Is Your Church Open-Minded?

Post Author: Bill Pratt 

Recently my wife and I were in Charleston, SC on a weekend getaway. If you’ve never been to Charleston, it is famous for its horse-drawn carriage rides around the historic downtown area of the city. We took one of these carriage rides and had a great time listening to our guide as we meandered through the sights of Charleston.

One thing the guide said to us, though, provoked me. He was commenting on the various churches in the city, and he mentioned that he preferred the more open-minded churches in the city and he recommended a couple of them to us if we wanted to attend a service Sunday morning.

My wife also caught his comments and we started talking later about what he meant. Given our extended conversations with him, it became clear that he was referring to the liberal Episcopal churches in Charleston as more open-minded, and the conservative Baptist churches as, well, not.

What I found interesting is that the guide assumed that a person’s first criterion for choosing a church is that it should be open-minded. That strikes me as so odd. My first criterion for choosing a church is the following: Are they teaching the truth about God? 

G. K. Chesterton once said, “Merely having an open mind is nothing. The object of opening the mind, as of opening the mouth, is to shut it again on something solid.” I am far more concerned with knowing what a church has shut its mind on than what it has opened it to.

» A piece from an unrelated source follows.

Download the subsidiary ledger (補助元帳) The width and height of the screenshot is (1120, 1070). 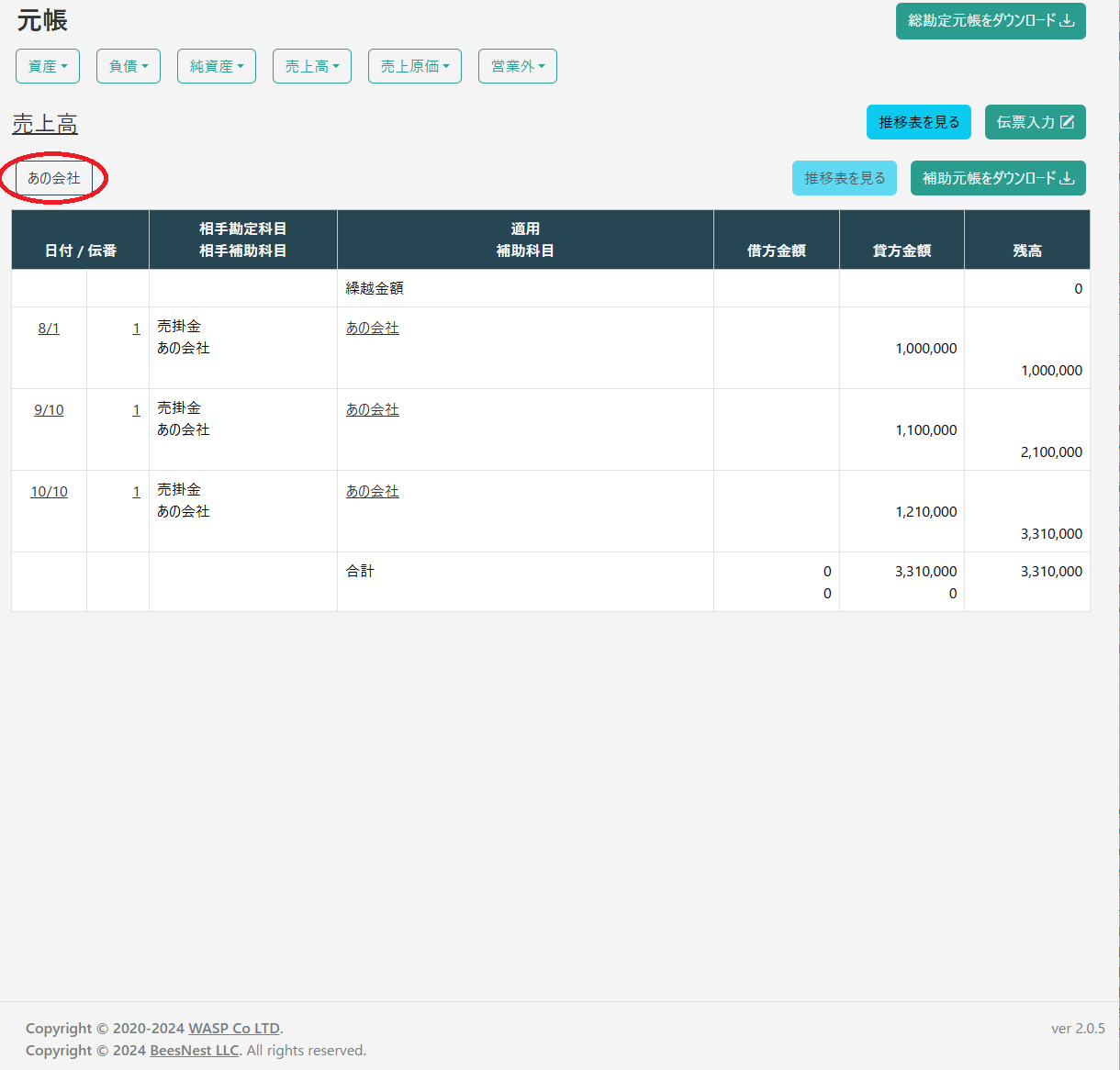[x=997, y=178]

Churches are supposed to teach us about ultimate reality, about God himself. They are supposed to addressed the most serious questions that human beings face in this life and the next. What churches teach have a tremendous impact on our morality, wisdom, and final destinies.

So why in the world would I want to attend a church that is open-minded about all those things? I want answers. I want the truth because I want my life to conform to the way the world really is. An open-minded church is a church that is failing to serve its congregation.

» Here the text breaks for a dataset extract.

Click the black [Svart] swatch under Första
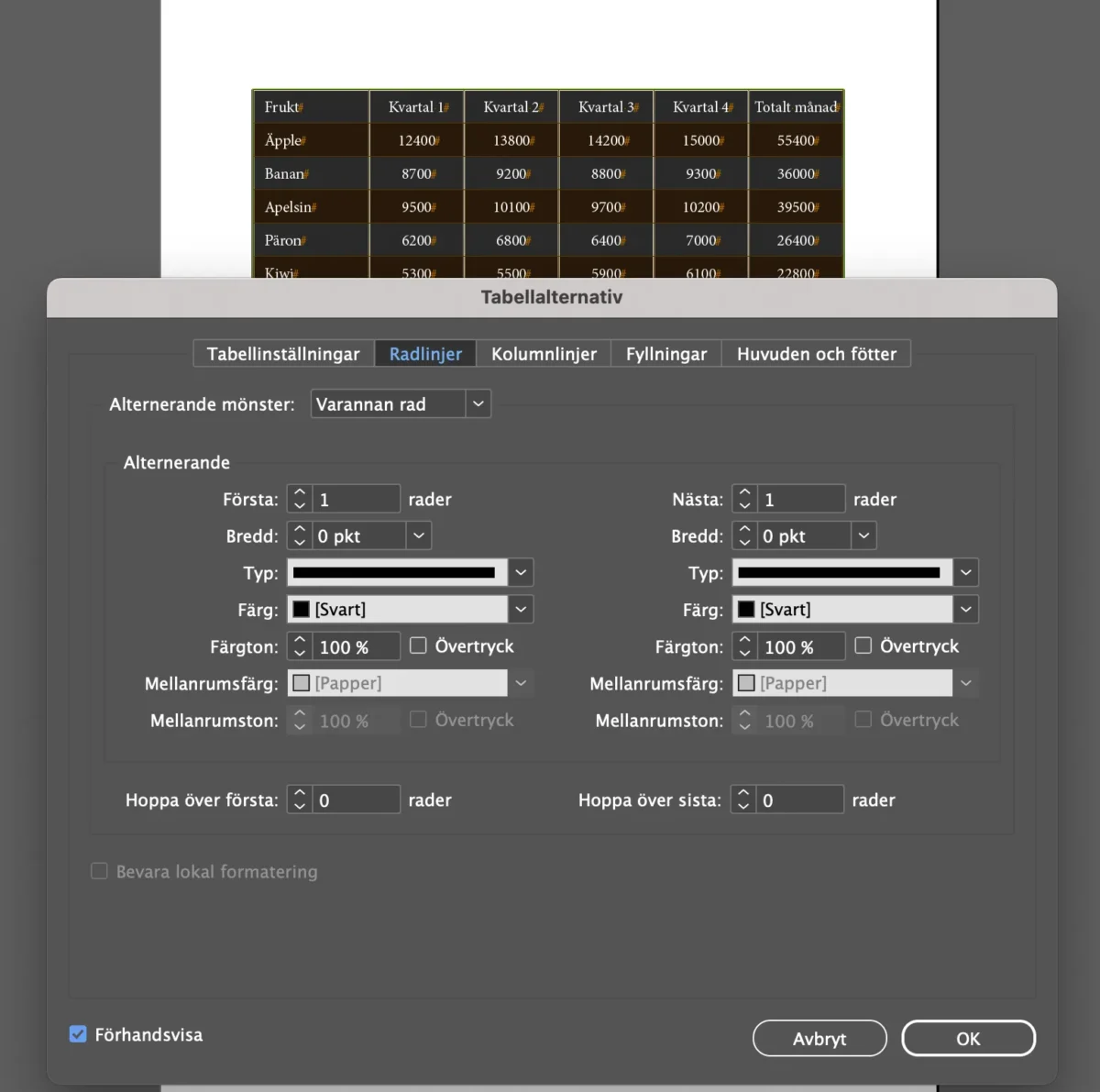Screen dimensions: 1100x1092 302,610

Is your church open-minded about God, sin, the afterlife, morality, and justice? If so, then get out of there as quick as you can. You have chosen badly.

  • Well said. I usually read “open minded” as “doesn’t like to take a stance on things.” Not a good quality in a church.

  • sean

    Not that this invaidates your general point, but there’s a possibility that he conflaited open-minded interpretation and liberal interpretation. Admittedly I was not there, but knowing a fair number of liberal Christians, I know they do this often. It’s not that they are saying the Bible is up to interpretation, just that the correct inerpretation is more ‘open-minded’ torwards, for example, gay people. I’m not saying I agree with him -I actually tend to side with more conservative Christians within the framework of the Bible- but I think that was where he was coming from, not an open disregard for the Biblical teachings.

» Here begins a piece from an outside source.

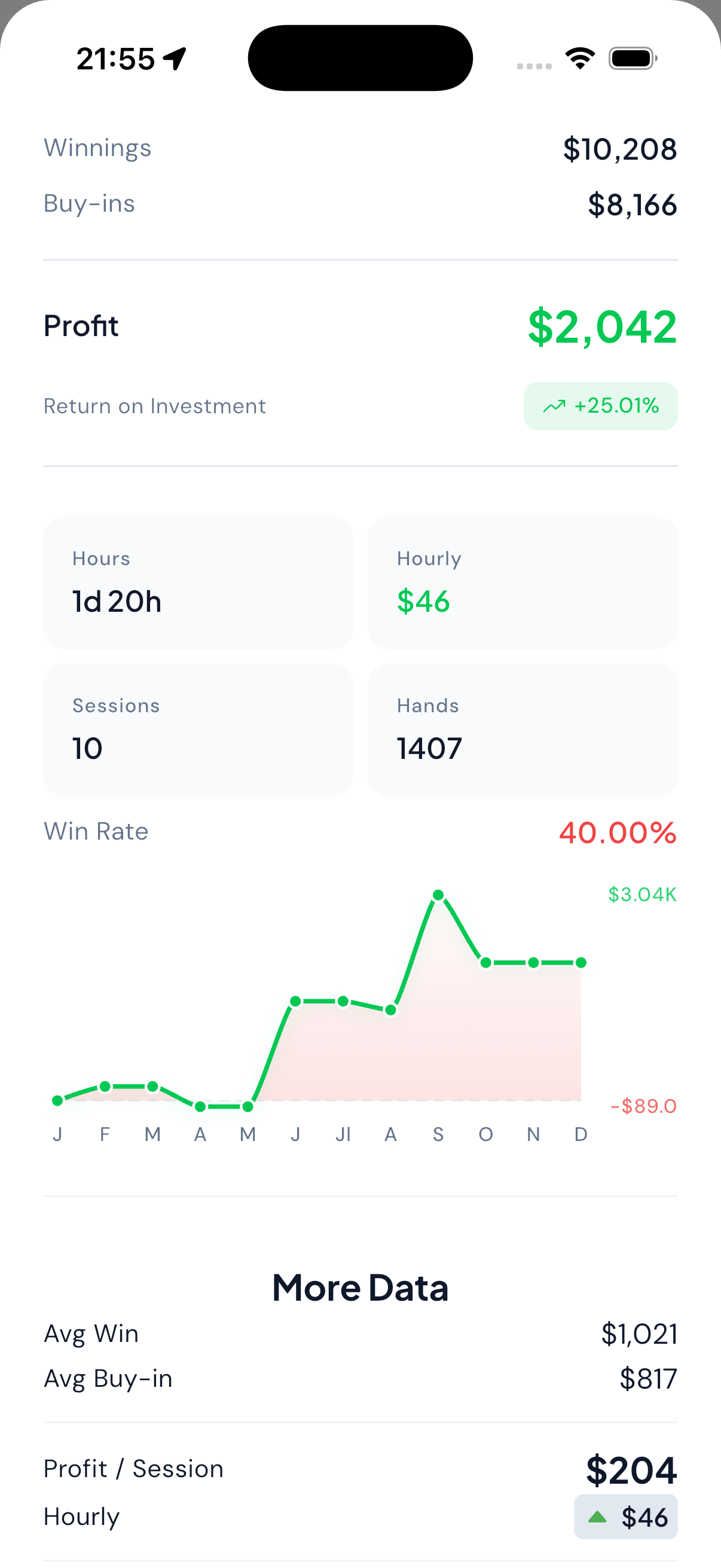
Task: Tap the green $2,042 profit amount
Action: coord(602,328)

  • You make a good point. One thing I have seen, though, is that the Bible-believing liberal Christian seems to inevitably slide toward a non-Bible-believing liberal Christian, and then towards a non-Christian.

    They become so enamored with their favorite liberal cause (e.g., gay marriage) that they are willing to openly disavow portions of the Bible that don’t support their viewpoint. Either that, or they come up with incredibly tortured interpretations of Bible passages that are a thousand miles away from the original intent of the biblical authors.